▶ [What the task requires] Both the line with "The width and height of the screenshot is (701, 588)." and the line with "Task: Like the second tweet with 43 likes" in the records below must appear in the output, along with every line between them, exactly and with nothing added.

(Saved entries)
-------

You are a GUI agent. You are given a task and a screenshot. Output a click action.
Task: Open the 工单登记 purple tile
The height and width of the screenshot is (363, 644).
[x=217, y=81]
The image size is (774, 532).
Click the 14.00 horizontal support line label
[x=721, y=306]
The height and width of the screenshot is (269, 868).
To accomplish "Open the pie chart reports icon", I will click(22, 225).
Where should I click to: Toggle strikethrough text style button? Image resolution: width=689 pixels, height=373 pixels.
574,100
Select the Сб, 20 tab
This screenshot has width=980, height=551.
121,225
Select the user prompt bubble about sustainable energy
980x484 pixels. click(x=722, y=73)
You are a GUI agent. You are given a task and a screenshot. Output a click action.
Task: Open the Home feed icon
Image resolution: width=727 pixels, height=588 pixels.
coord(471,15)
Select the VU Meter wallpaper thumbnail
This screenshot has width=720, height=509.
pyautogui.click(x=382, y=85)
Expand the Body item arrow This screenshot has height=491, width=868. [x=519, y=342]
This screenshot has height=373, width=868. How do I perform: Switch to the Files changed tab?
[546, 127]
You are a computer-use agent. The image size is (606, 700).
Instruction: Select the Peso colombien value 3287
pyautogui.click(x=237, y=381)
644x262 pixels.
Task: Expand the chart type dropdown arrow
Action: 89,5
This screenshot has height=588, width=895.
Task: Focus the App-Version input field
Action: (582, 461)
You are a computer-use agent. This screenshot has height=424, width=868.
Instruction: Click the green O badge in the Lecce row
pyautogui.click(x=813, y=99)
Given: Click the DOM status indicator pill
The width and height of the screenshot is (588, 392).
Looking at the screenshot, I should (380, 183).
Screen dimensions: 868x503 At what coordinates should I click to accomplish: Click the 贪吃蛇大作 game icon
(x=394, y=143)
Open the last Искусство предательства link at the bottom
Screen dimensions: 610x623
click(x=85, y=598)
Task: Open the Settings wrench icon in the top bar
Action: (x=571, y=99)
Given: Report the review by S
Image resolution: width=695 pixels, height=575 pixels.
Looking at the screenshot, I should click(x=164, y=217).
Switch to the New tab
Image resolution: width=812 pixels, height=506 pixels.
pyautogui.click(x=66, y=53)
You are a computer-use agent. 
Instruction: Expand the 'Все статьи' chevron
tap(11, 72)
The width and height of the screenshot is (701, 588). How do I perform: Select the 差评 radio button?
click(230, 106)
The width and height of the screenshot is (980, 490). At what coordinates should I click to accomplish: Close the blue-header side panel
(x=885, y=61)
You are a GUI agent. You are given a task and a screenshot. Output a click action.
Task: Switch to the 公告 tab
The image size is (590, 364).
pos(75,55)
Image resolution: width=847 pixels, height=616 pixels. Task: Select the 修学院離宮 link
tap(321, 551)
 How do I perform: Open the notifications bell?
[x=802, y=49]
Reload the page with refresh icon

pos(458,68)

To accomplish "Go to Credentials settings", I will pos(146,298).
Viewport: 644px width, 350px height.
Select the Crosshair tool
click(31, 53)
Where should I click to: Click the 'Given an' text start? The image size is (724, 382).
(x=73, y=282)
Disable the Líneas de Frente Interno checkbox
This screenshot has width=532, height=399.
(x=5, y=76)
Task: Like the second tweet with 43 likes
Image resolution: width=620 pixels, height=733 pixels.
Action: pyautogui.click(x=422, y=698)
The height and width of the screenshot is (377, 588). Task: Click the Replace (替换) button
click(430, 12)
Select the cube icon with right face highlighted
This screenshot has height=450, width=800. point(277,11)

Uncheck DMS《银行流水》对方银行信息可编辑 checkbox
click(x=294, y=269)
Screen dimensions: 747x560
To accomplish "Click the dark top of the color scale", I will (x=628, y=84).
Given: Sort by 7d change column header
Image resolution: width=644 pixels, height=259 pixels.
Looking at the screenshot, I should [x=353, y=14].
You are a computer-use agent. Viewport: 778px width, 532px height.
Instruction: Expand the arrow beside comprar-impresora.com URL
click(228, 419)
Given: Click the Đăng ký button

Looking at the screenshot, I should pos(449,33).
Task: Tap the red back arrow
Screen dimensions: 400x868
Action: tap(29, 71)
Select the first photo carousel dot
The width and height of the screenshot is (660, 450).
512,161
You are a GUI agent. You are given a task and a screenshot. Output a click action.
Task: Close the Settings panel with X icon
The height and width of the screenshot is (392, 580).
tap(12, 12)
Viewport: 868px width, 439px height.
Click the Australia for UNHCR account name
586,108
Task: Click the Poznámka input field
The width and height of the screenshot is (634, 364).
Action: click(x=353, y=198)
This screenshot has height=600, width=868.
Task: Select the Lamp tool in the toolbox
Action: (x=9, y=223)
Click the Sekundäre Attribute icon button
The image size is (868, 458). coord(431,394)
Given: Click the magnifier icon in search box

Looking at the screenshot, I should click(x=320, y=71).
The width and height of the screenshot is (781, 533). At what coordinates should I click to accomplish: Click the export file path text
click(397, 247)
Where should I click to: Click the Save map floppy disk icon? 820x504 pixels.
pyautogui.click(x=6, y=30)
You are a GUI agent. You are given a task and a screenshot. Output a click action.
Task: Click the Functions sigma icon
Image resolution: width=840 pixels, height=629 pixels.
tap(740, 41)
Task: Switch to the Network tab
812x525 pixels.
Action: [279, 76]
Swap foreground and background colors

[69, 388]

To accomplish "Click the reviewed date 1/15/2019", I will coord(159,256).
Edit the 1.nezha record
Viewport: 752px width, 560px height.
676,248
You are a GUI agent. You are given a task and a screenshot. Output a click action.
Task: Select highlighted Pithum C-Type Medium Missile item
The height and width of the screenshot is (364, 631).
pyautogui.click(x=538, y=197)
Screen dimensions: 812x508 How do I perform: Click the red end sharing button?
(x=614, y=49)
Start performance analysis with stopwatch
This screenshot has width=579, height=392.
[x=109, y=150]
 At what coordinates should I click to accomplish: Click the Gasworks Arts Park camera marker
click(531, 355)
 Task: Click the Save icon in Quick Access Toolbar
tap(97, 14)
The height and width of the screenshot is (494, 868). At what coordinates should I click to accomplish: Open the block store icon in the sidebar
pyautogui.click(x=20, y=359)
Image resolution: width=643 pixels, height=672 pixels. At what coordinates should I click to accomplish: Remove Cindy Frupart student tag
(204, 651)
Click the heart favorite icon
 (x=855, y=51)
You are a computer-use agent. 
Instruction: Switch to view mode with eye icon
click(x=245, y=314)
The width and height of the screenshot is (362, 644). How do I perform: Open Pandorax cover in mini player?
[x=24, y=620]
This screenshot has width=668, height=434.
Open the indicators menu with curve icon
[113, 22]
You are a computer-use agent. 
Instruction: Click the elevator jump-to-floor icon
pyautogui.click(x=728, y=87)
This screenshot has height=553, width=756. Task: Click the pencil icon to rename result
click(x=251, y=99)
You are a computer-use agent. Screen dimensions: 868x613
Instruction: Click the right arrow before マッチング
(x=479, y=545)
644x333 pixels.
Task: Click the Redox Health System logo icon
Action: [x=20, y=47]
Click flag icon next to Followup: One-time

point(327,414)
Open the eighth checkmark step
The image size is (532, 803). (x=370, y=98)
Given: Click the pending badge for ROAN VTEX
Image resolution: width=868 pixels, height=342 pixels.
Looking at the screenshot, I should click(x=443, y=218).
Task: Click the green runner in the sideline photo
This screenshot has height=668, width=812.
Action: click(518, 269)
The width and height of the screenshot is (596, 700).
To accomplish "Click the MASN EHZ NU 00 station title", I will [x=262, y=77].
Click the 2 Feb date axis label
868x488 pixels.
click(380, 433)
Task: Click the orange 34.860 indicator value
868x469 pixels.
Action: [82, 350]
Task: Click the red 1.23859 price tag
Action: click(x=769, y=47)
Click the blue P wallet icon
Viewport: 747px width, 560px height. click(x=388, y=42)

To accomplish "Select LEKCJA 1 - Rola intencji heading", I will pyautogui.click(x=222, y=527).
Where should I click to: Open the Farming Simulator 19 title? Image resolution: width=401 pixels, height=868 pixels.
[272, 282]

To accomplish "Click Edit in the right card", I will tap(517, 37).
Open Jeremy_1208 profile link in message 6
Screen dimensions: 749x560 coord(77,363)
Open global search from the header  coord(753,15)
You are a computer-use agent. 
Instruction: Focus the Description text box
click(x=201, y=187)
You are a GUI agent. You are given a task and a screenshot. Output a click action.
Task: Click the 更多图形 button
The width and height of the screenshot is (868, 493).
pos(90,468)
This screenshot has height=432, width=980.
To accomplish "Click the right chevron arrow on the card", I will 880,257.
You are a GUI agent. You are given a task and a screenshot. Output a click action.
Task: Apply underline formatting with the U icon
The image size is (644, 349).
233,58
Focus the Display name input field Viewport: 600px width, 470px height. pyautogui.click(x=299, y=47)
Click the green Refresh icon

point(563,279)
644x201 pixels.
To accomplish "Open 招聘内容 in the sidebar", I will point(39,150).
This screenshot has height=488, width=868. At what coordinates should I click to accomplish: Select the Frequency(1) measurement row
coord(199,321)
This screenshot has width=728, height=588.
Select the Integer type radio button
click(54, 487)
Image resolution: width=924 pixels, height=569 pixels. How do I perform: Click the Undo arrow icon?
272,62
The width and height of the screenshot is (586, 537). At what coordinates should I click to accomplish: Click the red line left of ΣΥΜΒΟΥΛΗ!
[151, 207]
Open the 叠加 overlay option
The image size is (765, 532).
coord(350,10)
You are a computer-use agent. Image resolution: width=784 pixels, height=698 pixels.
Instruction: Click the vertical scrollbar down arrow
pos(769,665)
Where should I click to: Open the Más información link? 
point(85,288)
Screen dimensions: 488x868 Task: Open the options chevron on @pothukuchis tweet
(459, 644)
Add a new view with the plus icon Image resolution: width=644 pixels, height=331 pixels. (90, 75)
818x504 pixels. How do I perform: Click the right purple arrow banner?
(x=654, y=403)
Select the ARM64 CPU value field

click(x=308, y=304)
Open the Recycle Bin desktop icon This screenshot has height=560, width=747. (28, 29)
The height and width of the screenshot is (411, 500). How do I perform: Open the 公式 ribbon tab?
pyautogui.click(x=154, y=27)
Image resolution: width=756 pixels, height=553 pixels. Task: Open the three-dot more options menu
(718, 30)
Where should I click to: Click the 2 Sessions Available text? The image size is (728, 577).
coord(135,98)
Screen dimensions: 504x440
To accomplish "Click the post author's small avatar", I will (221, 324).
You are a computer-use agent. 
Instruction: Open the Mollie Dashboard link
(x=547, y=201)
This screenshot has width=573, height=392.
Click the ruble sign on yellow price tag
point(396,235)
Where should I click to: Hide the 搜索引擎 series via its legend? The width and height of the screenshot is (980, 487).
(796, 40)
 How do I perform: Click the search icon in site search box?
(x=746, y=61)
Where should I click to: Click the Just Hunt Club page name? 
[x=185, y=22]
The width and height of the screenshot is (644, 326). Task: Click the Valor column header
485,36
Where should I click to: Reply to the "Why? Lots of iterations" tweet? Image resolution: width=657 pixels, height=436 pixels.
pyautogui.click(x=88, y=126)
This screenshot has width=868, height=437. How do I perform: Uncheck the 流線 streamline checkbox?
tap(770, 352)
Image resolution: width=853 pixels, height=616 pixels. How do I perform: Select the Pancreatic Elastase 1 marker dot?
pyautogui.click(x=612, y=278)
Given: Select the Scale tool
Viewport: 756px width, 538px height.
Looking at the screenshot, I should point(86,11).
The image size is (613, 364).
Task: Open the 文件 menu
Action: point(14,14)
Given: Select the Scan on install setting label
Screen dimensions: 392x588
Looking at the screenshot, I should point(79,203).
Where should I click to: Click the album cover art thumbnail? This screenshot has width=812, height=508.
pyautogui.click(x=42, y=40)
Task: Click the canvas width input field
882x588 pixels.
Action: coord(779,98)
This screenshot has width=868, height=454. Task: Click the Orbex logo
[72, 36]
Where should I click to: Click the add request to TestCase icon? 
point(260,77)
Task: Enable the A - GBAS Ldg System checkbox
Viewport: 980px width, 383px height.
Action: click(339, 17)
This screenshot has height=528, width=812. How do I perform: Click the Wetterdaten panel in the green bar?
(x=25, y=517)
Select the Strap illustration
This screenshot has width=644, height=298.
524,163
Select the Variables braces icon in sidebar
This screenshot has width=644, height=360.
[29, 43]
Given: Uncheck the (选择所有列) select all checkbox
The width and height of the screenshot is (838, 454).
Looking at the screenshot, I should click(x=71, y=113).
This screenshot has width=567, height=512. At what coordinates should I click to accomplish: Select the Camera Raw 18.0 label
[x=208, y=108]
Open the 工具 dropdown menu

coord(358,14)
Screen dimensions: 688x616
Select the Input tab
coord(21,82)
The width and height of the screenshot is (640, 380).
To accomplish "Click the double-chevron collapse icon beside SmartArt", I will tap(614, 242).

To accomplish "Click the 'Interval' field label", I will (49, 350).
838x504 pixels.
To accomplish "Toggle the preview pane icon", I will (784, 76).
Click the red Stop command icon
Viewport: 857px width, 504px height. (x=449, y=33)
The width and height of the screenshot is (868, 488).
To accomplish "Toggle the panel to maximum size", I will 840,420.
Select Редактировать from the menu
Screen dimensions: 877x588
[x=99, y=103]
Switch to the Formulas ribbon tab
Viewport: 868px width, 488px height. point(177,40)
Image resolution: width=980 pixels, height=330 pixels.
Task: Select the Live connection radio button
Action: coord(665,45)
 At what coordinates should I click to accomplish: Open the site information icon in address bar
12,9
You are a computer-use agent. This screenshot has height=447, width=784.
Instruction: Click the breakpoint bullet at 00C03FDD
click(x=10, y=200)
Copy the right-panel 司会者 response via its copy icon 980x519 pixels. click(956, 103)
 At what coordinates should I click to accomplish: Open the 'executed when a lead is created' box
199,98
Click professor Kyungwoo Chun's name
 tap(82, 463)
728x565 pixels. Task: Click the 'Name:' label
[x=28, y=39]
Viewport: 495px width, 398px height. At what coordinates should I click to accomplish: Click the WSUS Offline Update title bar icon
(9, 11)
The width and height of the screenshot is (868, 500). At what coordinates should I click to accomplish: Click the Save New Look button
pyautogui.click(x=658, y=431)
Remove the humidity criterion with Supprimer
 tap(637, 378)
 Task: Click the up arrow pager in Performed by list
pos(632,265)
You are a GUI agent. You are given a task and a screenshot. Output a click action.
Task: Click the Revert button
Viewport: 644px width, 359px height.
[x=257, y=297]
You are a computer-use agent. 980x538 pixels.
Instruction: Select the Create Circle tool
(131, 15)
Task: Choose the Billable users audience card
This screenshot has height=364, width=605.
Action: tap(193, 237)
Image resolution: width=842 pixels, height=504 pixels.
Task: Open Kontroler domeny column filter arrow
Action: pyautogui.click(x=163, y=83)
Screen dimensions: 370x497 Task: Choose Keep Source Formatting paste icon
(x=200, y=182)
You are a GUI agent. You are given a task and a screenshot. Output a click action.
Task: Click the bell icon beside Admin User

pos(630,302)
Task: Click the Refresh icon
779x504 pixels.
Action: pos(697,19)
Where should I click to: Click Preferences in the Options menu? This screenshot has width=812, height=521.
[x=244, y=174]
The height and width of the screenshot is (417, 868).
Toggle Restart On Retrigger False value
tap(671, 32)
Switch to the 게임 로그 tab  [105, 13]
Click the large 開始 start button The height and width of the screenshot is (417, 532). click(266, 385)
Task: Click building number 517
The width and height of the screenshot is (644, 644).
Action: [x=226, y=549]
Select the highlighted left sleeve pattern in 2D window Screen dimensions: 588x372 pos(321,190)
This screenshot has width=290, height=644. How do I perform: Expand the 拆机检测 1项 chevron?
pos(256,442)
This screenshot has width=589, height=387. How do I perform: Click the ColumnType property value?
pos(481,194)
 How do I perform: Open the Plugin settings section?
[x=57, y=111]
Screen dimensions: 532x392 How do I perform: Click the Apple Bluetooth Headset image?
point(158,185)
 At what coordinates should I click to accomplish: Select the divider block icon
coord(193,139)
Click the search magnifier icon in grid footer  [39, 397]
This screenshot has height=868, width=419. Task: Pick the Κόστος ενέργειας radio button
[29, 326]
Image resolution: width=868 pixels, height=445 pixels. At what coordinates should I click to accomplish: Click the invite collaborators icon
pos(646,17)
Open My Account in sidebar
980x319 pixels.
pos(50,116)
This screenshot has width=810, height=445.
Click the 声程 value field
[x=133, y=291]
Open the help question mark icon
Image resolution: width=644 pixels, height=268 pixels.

-------

▶ [Answer box]
The width and height of the screenshot is (701, 588). How do I perform: Select the 差评 radio button?
click(230, 106)
The width and height of the screenshot is (980, 490). At what coordinates should I click to accomplish: Close the blue-header side panel
(x=885, y=61)
You are a GUI agent. You are given a task and a screenshot. Output a click action.
Task: Switch to the 公告 tab
The image size is (590, 364).
pos(75,55)
Image resolution: width=847 pixels, height=616 pixels. Task: Select the 修学院離宮 link
tap(321, 551)
 How do I perform: Open the notifications bell?
[x=802, y=49]
Reload the page with refresh icon

pos(458,68)

To accomplish "Go to Credentials settings", I will pos(146,298).
Viewport: 644px width, 350px height.
Select the Crosshair tool
click(31, 53)
Where should I click to: Click the 'Given an' text start? The image size is (724, 382).
(x=73, y=282)
Disable the Líneas de Frente Interno checkbox
This screenshot has width=532, height=399.
(x=5, y=76)
Task: Like the second tweet with 43 likes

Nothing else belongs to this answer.